The prevalence of gourmet-type ingredients in beauty products is across the board—in oils, skin and body care, fragrances, and beyond. Trends in the food industry often are adopted in the beauty industry relatively quickly—the organic movement, for example, as well as supercharged power foods (usually fruits and nuts), probiotics and sea plants. Want to know what the next major edible ingredient making headway in beauty will be? Tune into the Food Network or the Cooking Channel and track what’s hot there.
We’ve experienced the popularity of ingredients that come from exotic parts of the world that we are unsure of how to properly pronounce or write, but which we are told are great for our overall health. One such ingredient comes from the manuka bush found in New Zealand. It produces a thick resin, and the so-called manuka honey, known for healing and moisturizing, has been promoted as a natural medicine with antibacterial activity that is superior to other types of honey. The Manuka Doctor skin care brand from New Zealand has a range of formulations based on two key ingredients: certified manuka honey and the brands’ own patented purified bee venom, which it calls “nature’s answer to Botox.”

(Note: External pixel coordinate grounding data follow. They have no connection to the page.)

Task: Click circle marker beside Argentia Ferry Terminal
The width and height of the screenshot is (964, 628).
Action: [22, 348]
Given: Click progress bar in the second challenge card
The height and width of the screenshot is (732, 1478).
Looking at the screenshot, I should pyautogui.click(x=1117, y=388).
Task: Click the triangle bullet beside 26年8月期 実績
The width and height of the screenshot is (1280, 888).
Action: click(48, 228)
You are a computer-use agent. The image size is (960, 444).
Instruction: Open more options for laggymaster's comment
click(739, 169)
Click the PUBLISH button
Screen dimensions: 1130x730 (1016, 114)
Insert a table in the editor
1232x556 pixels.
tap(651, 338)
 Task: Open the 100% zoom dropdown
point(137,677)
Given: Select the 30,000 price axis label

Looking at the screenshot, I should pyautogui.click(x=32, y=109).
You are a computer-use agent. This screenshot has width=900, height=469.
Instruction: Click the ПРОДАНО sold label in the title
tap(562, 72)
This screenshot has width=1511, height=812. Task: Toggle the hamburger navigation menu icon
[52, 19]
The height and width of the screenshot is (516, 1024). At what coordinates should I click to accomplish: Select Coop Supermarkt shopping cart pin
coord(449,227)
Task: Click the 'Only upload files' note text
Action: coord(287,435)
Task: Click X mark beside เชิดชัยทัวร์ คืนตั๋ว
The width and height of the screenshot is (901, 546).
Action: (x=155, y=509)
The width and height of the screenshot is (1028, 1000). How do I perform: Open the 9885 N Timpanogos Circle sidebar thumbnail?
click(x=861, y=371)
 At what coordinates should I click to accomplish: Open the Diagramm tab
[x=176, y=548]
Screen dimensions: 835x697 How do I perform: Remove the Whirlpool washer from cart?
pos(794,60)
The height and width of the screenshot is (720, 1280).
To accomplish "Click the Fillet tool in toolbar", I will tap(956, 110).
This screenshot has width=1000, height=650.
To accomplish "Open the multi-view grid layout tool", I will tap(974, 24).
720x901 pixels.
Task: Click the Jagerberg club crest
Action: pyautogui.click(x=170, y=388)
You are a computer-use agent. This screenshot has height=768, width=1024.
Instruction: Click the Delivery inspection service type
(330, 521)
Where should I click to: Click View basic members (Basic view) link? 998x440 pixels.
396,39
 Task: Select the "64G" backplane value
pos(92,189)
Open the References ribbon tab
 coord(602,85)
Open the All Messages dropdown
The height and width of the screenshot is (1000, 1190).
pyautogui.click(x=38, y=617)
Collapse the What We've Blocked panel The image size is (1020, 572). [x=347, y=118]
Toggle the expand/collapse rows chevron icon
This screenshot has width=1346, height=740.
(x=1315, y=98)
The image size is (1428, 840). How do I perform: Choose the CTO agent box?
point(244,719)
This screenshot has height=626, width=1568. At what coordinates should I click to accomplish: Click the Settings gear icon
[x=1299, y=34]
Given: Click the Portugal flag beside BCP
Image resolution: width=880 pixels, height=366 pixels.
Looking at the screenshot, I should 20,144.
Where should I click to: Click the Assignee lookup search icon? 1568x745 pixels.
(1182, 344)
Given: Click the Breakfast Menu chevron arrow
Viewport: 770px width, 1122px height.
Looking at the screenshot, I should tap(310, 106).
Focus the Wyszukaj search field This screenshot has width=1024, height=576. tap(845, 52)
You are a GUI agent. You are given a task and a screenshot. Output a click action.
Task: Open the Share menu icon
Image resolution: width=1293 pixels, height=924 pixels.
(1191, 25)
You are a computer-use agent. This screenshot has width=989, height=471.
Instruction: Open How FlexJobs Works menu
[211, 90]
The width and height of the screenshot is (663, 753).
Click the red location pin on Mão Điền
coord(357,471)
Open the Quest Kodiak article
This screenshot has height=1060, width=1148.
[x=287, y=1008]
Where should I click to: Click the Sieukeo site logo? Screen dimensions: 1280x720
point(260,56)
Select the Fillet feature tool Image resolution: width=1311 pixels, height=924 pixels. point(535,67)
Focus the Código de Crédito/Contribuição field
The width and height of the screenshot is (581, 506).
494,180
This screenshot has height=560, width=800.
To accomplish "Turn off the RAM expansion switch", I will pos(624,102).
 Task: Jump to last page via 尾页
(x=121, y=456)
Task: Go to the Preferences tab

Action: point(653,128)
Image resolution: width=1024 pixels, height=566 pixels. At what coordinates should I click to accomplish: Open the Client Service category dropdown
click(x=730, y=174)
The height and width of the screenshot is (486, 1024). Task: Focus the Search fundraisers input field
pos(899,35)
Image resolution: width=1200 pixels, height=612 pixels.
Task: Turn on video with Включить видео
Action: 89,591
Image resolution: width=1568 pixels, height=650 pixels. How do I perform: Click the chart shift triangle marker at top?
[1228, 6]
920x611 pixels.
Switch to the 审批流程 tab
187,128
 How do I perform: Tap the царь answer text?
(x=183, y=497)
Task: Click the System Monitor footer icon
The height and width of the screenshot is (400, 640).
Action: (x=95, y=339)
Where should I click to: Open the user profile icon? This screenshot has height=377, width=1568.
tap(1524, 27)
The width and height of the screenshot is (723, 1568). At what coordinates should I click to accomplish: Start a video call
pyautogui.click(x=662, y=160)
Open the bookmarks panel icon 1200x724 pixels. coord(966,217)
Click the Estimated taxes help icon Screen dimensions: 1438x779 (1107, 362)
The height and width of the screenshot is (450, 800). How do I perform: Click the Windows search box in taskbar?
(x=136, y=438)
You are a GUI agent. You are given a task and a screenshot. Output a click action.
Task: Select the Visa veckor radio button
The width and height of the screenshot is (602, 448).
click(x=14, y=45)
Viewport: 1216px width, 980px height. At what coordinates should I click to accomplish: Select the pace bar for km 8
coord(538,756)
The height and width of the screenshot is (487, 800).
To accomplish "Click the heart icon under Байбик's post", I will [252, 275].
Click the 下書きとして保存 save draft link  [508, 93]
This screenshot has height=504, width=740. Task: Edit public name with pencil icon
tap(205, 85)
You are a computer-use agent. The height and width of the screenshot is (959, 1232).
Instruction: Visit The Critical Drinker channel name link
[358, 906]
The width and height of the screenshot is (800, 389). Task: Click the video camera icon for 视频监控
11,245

Also, the açaí palms native to Central and South America—from Belize southward to Brazil and Peru, and growing mainly in swamps and floodplains—are touted as one of the most powerful antioxidant plants by some beauty brands. Karora, an Irish botanical bronzing collection, recently unveiled its CC cream for the face and body with signature ingredients of açaí berry and argan to provide intense skin treatments.
The business of beneficial bacteria also seems to be booming, with the word probiotics showing up on labels of everything from supplements to yogurt to skin care. Probiotics are the friendly bacteria that previously mentioned Dr. Lili Fan’s Luksus skin care line has harnessed in a patent-pending stem cell stimulation technology, creating a unique complex that increases protein genesis and decreases protease reaction.
And another brand, feedmyskin, is gourmet skin care designed to—no surprise—feed your skin. Inspired by recipes from some of the world’s premier spas and beauty editors, many of the products are designed to be used chilled.
Science also has now shown that the fresh ingredients in oils, such as truffle and argan oils, contain extremely beneficial compounds in their natural form—and are now proven to have great anti-aging benefits. Infusing old traditional recipes into Skin&Co. Roma’s products is one of the core ways that the beauty brand ensures its products offer anti-aging benefits.
Additionally, Natura Siberica offers a comprehensive health and beauty collection made with wild-harvested Siberian herbs, and the Guam Beauty Mud brand offers an Italian anti-cellulite product via a home seaweed-based body wrap that is clinically proven to significantly reduce cellulite.
A Beautiful Tomorrow
So, what is your definition of a trend? The general direction in which something is moving? A fashion trend would refer to a style currently popular. The word trend can also mean to swerve, turn or change direction quickly.
I think the beauty industry is built on twists and turns, which lead to an exciting dynamic of innovation and reinvention—and we are all on the chase for what’s next. Happy chasing!